We have a diversified 1,000-acre farm in north central Kansas, growing wheat, rye, oats, triticale, milo, soybeans, brome, alfalfa and native prairie hay. We have a 125-head cow-calf operation that we custom calve and custom graze for seven different growers and we finish 6-10 head of grass-fed beef on prairie grass and with cover crops.

We’ve been no-tilling for 20 years, and we started using cover crops 17 years ago. My husband drilled spring oats into the wheat stubble one summer in the back half of the field, so no one could see it from the road. It did so well. It was chest high on me when it was done. We were low on hay that year, so we put a hot wire around it and put the cattle in there. They did so well that we grazed them until the end of February on that grass. 

When the cattle came off the oat grass, they looked like they were ready to earn a prize at the county fair. So, we decided to keep using it, and we eventually started adding other things into it, such as radishes and winter peas. Oats grow quickly, they’re very versatile and the cattle love them. You can graze them, but you can also hay it. They love that hay in the wintertime, which was a surprise to us. It looks like straw, but it has a lot of nutrition in it. Mixing it with winter peas gives it some nutrition as well. So, the cattle really like those bales.

Bonus Soil Benefits

We didn’t start out trying to improve the soil. We just needed some grazing. So, it’s interesting that soil health came along with it. We had severe droughts 3 out of the last 10 years, and the cover crop wasn’t as tall as normal. Amazingly, it was packed with more nutrition even though it wasn’t as tall.

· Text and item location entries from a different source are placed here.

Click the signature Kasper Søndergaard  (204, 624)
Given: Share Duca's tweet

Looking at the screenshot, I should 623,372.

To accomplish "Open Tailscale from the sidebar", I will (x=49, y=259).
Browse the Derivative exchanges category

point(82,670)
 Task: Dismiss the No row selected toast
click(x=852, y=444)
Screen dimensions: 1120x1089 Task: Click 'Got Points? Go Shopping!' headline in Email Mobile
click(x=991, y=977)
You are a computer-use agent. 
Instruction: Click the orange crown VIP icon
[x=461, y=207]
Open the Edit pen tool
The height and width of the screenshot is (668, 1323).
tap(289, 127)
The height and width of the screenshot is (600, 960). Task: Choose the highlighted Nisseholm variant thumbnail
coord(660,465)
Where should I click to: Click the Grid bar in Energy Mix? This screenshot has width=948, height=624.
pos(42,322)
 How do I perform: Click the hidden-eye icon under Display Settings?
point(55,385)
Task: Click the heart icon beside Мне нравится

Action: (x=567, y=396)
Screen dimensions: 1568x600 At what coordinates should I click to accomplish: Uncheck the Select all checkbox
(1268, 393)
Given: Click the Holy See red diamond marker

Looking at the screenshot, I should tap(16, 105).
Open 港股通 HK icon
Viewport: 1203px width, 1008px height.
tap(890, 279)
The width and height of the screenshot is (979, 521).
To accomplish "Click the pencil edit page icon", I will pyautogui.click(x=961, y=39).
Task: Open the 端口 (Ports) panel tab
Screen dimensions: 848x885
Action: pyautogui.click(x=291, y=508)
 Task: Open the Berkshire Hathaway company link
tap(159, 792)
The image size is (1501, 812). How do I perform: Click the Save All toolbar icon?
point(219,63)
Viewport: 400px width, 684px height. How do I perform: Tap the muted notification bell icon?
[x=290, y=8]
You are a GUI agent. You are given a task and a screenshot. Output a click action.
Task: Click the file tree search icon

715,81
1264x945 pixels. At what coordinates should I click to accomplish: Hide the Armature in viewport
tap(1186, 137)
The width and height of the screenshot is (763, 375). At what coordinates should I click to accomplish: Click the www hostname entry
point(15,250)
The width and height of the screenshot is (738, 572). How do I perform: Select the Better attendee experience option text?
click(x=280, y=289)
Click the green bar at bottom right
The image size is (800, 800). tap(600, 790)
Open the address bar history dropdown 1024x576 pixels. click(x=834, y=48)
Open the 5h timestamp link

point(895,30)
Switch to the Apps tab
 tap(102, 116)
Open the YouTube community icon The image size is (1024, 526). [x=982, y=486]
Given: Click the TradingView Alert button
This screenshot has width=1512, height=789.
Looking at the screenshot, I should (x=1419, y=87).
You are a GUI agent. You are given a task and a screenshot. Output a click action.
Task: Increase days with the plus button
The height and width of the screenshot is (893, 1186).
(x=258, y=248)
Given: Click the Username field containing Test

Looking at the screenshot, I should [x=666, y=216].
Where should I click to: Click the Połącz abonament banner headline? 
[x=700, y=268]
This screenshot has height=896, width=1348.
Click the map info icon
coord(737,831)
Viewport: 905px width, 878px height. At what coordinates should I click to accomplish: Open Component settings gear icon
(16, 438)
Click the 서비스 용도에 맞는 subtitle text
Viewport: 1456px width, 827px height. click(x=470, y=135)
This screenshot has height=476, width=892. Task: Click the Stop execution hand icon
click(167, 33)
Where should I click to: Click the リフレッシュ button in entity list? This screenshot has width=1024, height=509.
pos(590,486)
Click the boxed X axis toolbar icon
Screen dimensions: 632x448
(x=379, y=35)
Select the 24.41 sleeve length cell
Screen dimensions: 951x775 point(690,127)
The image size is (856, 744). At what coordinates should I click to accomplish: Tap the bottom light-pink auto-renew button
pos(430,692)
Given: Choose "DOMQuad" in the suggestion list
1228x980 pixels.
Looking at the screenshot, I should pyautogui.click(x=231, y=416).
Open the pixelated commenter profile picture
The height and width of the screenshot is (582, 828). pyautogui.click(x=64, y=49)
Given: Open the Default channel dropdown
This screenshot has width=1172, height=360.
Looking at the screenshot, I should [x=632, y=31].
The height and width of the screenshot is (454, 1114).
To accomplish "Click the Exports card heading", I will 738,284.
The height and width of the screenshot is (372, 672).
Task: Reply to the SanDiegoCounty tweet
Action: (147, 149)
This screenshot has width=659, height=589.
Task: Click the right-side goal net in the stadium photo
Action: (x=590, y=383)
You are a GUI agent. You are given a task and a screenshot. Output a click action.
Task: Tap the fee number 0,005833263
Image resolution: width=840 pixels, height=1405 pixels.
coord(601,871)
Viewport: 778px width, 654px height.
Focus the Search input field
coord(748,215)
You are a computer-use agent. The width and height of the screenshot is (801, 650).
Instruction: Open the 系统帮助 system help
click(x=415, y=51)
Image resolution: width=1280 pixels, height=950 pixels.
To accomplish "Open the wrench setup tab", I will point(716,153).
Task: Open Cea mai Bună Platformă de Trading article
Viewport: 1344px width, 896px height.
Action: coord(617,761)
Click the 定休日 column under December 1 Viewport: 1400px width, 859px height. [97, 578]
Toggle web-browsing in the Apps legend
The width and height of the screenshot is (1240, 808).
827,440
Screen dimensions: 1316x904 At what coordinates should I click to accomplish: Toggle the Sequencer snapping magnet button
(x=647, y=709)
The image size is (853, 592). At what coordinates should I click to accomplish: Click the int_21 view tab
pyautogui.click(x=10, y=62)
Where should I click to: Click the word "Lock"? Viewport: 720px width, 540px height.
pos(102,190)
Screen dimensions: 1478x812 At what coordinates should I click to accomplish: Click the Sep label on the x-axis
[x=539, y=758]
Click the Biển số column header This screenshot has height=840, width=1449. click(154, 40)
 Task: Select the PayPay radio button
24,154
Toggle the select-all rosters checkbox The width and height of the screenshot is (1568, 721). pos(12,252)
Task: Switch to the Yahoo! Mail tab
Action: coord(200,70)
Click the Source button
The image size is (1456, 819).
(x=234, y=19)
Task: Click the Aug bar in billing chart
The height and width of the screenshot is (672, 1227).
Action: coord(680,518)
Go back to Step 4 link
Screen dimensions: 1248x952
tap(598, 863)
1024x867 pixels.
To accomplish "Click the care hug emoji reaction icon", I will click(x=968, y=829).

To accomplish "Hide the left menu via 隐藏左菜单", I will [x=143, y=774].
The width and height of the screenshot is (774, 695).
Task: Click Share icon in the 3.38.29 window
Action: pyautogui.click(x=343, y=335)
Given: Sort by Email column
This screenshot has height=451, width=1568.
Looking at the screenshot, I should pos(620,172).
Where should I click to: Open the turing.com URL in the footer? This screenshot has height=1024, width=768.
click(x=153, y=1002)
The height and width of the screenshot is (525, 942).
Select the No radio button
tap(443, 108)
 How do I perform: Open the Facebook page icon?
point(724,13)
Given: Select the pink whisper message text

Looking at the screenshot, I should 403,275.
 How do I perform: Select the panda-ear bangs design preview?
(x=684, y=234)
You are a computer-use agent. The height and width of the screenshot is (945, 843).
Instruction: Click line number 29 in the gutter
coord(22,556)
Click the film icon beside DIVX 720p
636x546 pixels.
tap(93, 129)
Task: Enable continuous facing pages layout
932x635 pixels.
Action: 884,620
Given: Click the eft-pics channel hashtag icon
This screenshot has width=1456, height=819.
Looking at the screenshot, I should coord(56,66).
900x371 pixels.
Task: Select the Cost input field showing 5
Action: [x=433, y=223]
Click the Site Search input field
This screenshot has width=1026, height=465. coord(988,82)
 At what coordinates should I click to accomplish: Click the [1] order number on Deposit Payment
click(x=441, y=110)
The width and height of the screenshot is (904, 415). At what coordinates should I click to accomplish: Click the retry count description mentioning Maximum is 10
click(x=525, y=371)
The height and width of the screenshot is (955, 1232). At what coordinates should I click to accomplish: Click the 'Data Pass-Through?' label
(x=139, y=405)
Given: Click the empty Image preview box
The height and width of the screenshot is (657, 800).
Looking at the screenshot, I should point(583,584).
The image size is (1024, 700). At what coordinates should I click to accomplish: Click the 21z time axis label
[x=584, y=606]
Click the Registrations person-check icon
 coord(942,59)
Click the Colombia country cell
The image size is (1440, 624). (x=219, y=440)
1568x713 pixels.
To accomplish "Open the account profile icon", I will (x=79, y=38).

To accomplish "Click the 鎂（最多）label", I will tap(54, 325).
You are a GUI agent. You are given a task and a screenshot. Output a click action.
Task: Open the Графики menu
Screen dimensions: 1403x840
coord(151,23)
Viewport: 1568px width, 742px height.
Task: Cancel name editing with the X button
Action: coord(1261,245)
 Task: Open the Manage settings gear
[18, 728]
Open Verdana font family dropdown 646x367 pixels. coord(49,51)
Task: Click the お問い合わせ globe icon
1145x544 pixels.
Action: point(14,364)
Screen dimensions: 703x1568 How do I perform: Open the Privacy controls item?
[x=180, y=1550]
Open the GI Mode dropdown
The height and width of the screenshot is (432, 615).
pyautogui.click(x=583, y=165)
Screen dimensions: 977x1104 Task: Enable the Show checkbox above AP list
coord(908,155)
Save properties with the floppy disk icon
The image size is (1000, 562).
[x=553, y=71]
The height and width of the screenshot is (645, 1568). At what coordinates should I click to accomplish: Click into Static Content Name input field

“We naturally have a tan clay soil, but now, our soil is dark brown…”


We naturally have a tan clay soil, but now, our soil is dark brown. We have much better soil aggregation — it looks like brown cottage cheese instead of a chalky tan. We’ve been able to double and triple our organic matter. That sounds great, but we started out pretty low, so it’s easy to double or triple it. Now it takes less than 10 minutes to infiltrate an inch of water. So, in 1 hour, I can infiltrate 6 inches of water. That really helps, because we can keep the limited rainfall that we do get in our soil, and it doesn’t cause erosion or run downstream. 

Grazing Progression

We seed our covers immediately after harvest. We never take the tractor off our drill. We do a sequence of cover crops in the same field, one right after the other, primarily for grazing, but also to improve the soil. The premise is to take half and leave half, because we want the livestock to trample, defecate and urinate on what they don’t eat, because this creates compost that improves the soil health. Nothing is wasted.

We seed a spring oat-pea cover crop for grazing on March 1 and start grazing it on April 15. We let that rest and regrow while grazing another cover crop field, so that we can re-graze it up to 3 times, depending on how much rain we get. That third grazing might be hayed instead. 

After May 15, we graze native grass. We also plant a summer cover crop for grazing. This includes legumes like cowpeas, mung beans, sunn hemp, sorghum-sudangrass, dwarf brown midrib forage sorghum, pearl millet and Japanese millet. We also add some forbs like spineless okra, sunflower and buckwheat. This is planted between May 15 and June 15 and grazed between July 15 and September 15.

We also seed a fall cover crop that we sometimes stockpile for late winter grazing. It’s triticale and oats, with twice as much triticale as oats. If it’s late, we may skip the oats and just put 90 pounds of triticale in. We include legumes like hairy vetch, forage pea, crimson clover, and sometimes add an annual ryegrass, brassicas, radishes, turnips and collards. We’ve found that we don’t want to use more than 2 pounds of brassicas, otherwise the cattle have intense diarrhea. We plant this between July 1 and September 1 and graze it between October 15 and March 1. If they need more protein, we either give them a protein tub or roll out some alfalfa bales. This mix heals the soil, reducing fertilizer needs each time — we have even grown it without any fertilizer. 

We also interseed covers into our row crops, such as 1 pound per acre each of buckwheat, mustard and radish interseeded with soybeans. We also seed companion crops with milo, including buckwheat, flax, mustard, annual lespedeza, mung beans, radishes and either mini pumpkins or squash. With wheat, we seed common vetch, lentils and radishes. In the middle of winter, when it’s going to snow, we frost-seed about 10 pounds of red clover and let the melting snow take the seed into the soil.